De tous temps, des artistes – ou étaient-ce des chamanes ? – ont entretenu un dialogue nourri avec l’invisible. Ainsi, ces intercesseurs donnaient-ils forme à ce qui se situait « au-delà », au-delà de la vie, au-delà du monde des Hommes, au-delà du temps, au-delà du sens. Et cette forme finissait par revêtir le caractère le plus sacré qui soit, sans que l’on sache très bien discerner si l’œuvre ainsi produite participait davantage de la réponse ou de la question. À moins que les deux ne soient à jamais confondus.

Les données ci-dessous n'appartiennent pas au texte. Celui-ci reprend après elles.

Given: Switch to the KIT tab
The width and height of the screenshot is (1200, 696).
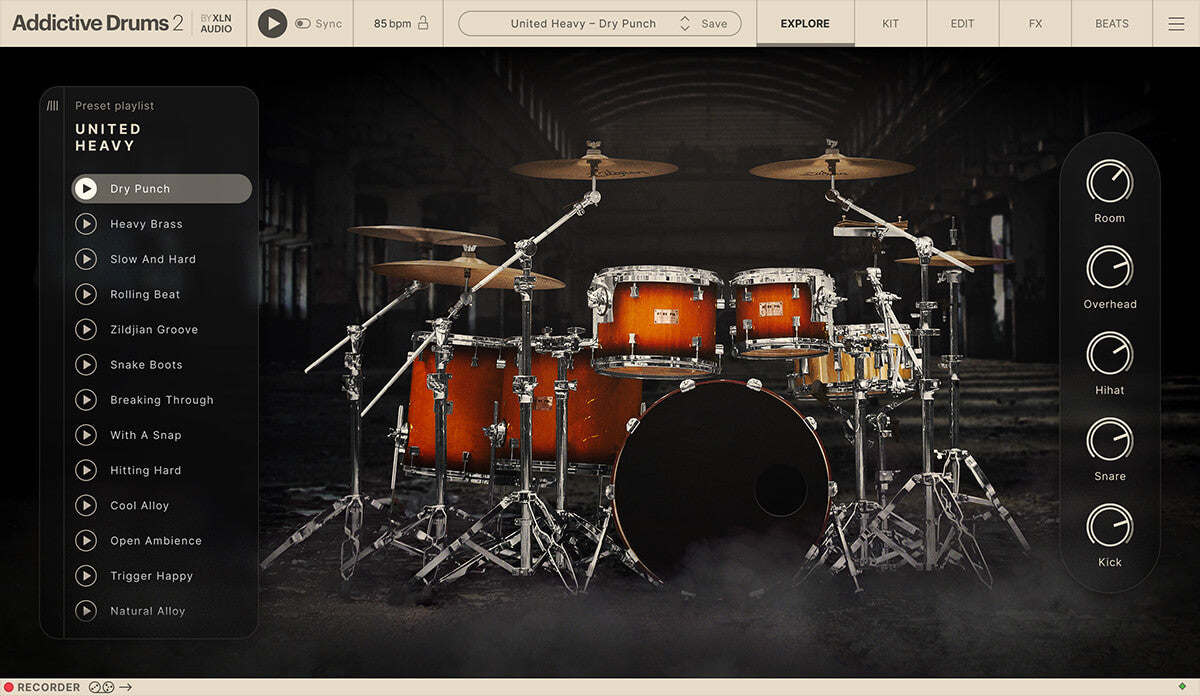Looking at the screenshot, I should click(x=890, y=24).
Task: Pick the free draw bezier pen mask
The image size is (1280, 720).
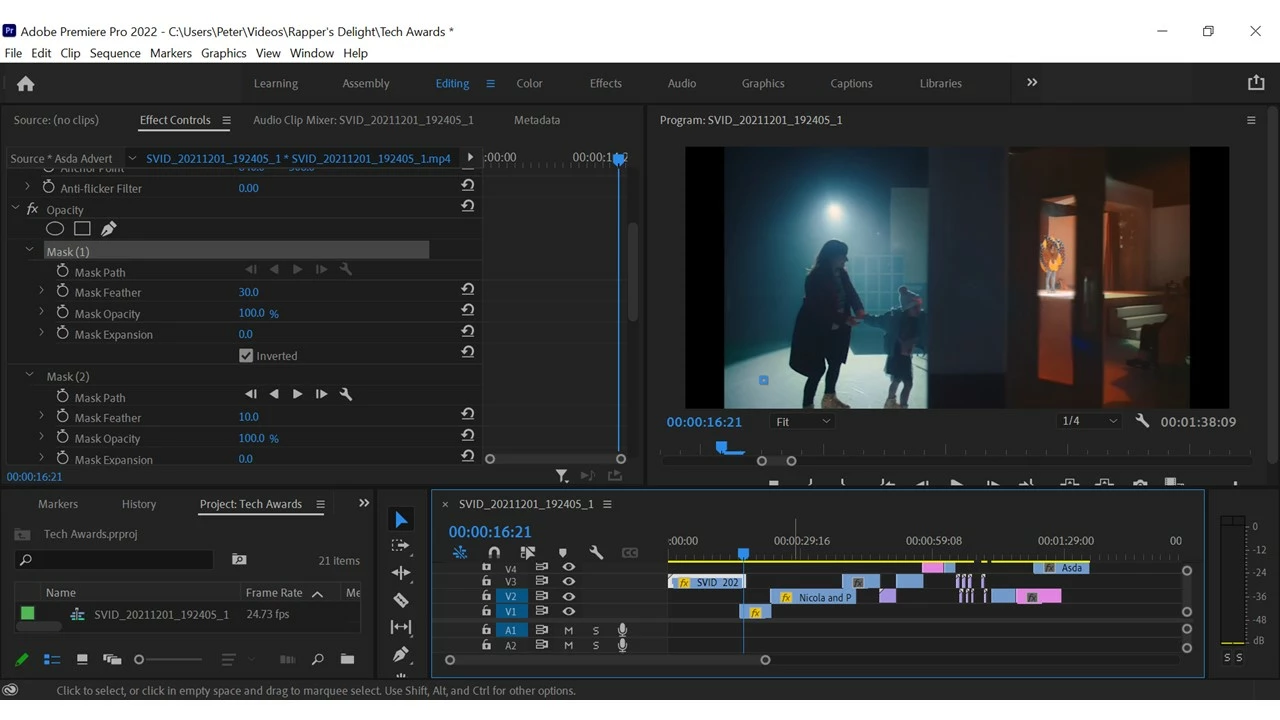Action: (109, 229)
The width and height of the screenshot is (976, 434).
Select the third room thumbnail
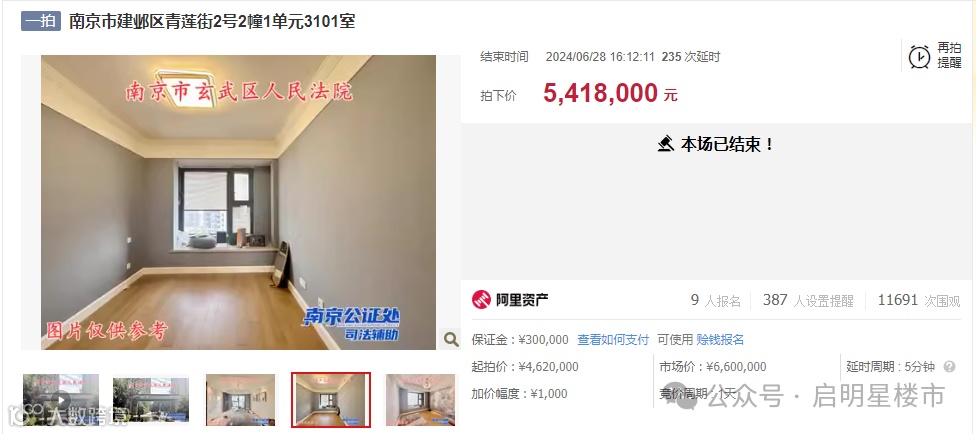(x=240, y=399)
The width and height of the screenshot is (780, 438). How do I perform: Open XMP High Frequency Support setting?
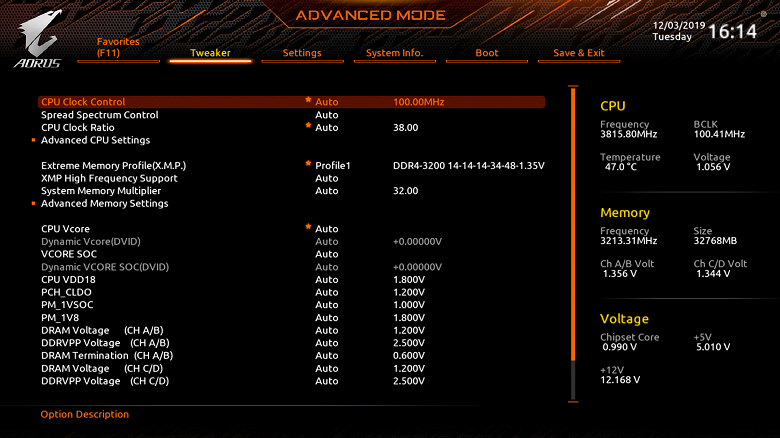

Cependant, ces aspirations cosmogoniques ou religieuses relevaient pour l’essentiel de mythologies collectives. Or, les sociétés modernes ont, depuis, permis l’émergence d’artistes libérés de certaines contraintes normatives. Et ce au gré de l’émancipation des individus, a fortiori lorsque ceux-ci étaient habités par une altérité fiévreuse. Les artistes bruts sont faits de ce métal en fusion, dans lequel se forgent les mythologies individuelles les plus passionnantes qui soient.

Quelles que soient leurs motivations, l’ailleurs qu’ils convoquent, qu’ils interprètent, nécessite des langues nouvelles, des formes nouvelles, des lois nouvelles. Ils savent bien que pour atteindre ce qui nous dépasse, il faut se dépasser soi-même, outrepasser la raison même.

Se tenant aux confins du visible et de l’invisible, dans l’épaisseur du miroir, ce qui fonde l’humanité prend un tour nouveau. De nouvelles potentialités se font jour dès lors que la vie et la mort sont indissociées, dès lors que nous ne sommes plus seuls à croiser nos destins dans l’univers, dès lors que l’imagination, comme le soulignait Einstein, « vous emmène où vous voulez ».

Ufologues, mystiques, cosmogonistes, spirites, démiurges, métaphysiciens, tous participent de cette entreprise de réenchantement du monde par l’art : « Qu'ils soient médiums, clairvoyants, visionnaires, les auteurs de l'art brut s'attachent à percer les mystères au moyen de leur technique et de leur art de cette transcendance à la fois fascinante et effrayante. Mysterium tremendum et fascinans. » (Philippe Baudouin).

Au-delà - débarrassé de son article - non seulement excède notre rapport au divin, mais nous permet de nous reconnecter à la genèse de l’acte créateur, à la fabrication d’un objet ni tout à fait cultuel, ni tout à fait culturel et qui, à défaut de résoudre le mystère, le rend visible.